Magalí Brosio
Alrededor de las seis de la tarde termina para la mayoría de los trabajadores la jornada laboral promedio. Al menos aquella vinculada a lo que podríamos llamar “trabajo tradicional”. Sin embargo, para una porción de la población otra jornada laboral comienza: la del trabajo doméstico no remunerado. Cierto es que las tareas hogareñas son tan ineludibles como necesarias, pero a pesar de que ya hemos transitado un buen tramo del siglo XXI, la mayoría de estas obligaciones laborales parece aún recaer pura y exclusivamente en las mujeres.
Escenas cotidianas que van desde el varón que se queda sentado cómodamente ante la mesa tras la cena mientras los platos son levantados por quien atravesó una jornada laboral igual de intensa hasta micromachismos menos evidentes, como quien se considera afortunada porque su marido “le” hace las compras podrían pasar inadvertidas para el ojo desacostumbrado a problematizar los roles de género. Sin embargo, lejos de quedar en la anécdota, estos hechos se traducen en datos duros y contrastables para los más escépticos. De acuerdo con una encuesta realizada por el Indec, un 88,9 por ciento de las mujeres realizan tareas domésticas de manera no remunerada y dedican a este tipo de labores un total de 6,4 horas, mientras que los varones se encuentran muy por detrás, con una participación de tan sólo el 57,9 por ciento y un promedio de 3,4 horas. Muchos creen –erróneamente– que esta diferencia está de algún modo justificada por la distinta intensidad de las jornadas de trabajo tradicional; sin embargo, los datos parecen reflejar otra realidad: entre quienes cumplen con jornadas laborales de hasta 34 horas semanales, las mujeres dedican tres horas más en promedio a las labores domésticas que los hombres; 1,9 horas más en el caso de jornadas de 35 a 45 horas; y 1,5 horas adicionales para jornadas superiores a las 45 horas. Tal parece que la emancipación de la mujer ha sido parcial y perjudicial: hemos conseguido nuestro derecho a trabajar en sentido tradicional a la par de los hombres, pero no hemos podido lograr que estos últimos acepten cargar con parte de las tareas hogareñas.
Si nos enfocamos en quienes se dedican a tiempo completo al trabajo doméstico no remunerado, la situación, lejos de mejorar, empeora dramáticamente. Para las cuentas nacionales, quienes se dedican a este tipo de tareas son individuos económicamente inactivos. ¿Qué quiere decir esto? Que el trabajo realizado por estas personas no crea valor económico para la sociedad. El debate en torno de este tema es extenso y excede los límites de esta simple nota, sin embargo es evidente que bajo el sistema en el cual vivimos, donde todo se mide en precios, la subestimación que sufre este tipo de actividad en términos económicos tiene una alta correlación con la subestimación que existe en el plano social hacia estas labores y quienes las ejercen. ¿Por qué es esto un problema de género?
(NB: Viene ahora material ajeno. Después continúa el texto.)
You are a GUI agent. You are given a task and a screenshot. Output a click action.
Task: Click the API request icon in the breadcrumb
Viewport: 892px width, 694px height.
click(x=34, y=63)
Sin ir más lejos, la categoría en la que caen los individuos que se dedican a las tareas domésticas cuando se relevan los datos es la de “ama de casa”, una categoría con nombre marcadamente femenino que pareciera encontrarse en las antípodas del masculino “obrero o empleado” también usado en la misma encuesta. En este contexto, quizá no debería sorprendernos que un 93 por ciento de quienes se encuentran en ella son mujeres.
Alguna vez discutiendo sobre estos datos, alguien señaló la posibilidad de que la participación masculina pudiera estar subestimada por sentir éstos “pudor” a admitir su condición de “amos de casa” durante la entrevista. Cabe preguntarse ante ello dos cosas: la primera es por qué alguien debería sentir vergüenza por dedicarse a tiempo completo al trabajo doméstico no remunerado. La segunda es por qué quienes pudieran sentirse avergonzados habrían de ser hombres. ¿Son las labores domésticas tareas menos valiosas y por lo tanto sólo susceptibles de ser realizadas por mujeres o es porque son realizadas principalmente por mujeres que carecen de reconocimiento?
La evidencia demuestra de manera concreta y definitiva que, si bien hemos recorrido un largo camino en el terreno de la reflexión sobre los roles de género, aún no estamos ni próximos a la meta. Gran parte de la dificultad subsiste en el hecho de la falta de identificación, reconocimiento y problematización de este tipo de desigualdades. Las cuestiones de género se han centrado principalmente en temas quizás más urgentes (como alguno de los tipos de violencias ejercidos hacia las mujeres) o visibles (como la brecha salarial), por lo que muchos debates importantes y necesarios han sido aplazados. En este sentido, es una tarea fundamental tanto colectiva como individual la reflexión más profunda y acabada sobre los micromachismos a los que nos enfrentamos en el día a día para avanzar hacia una sociedad definitivamente distinta.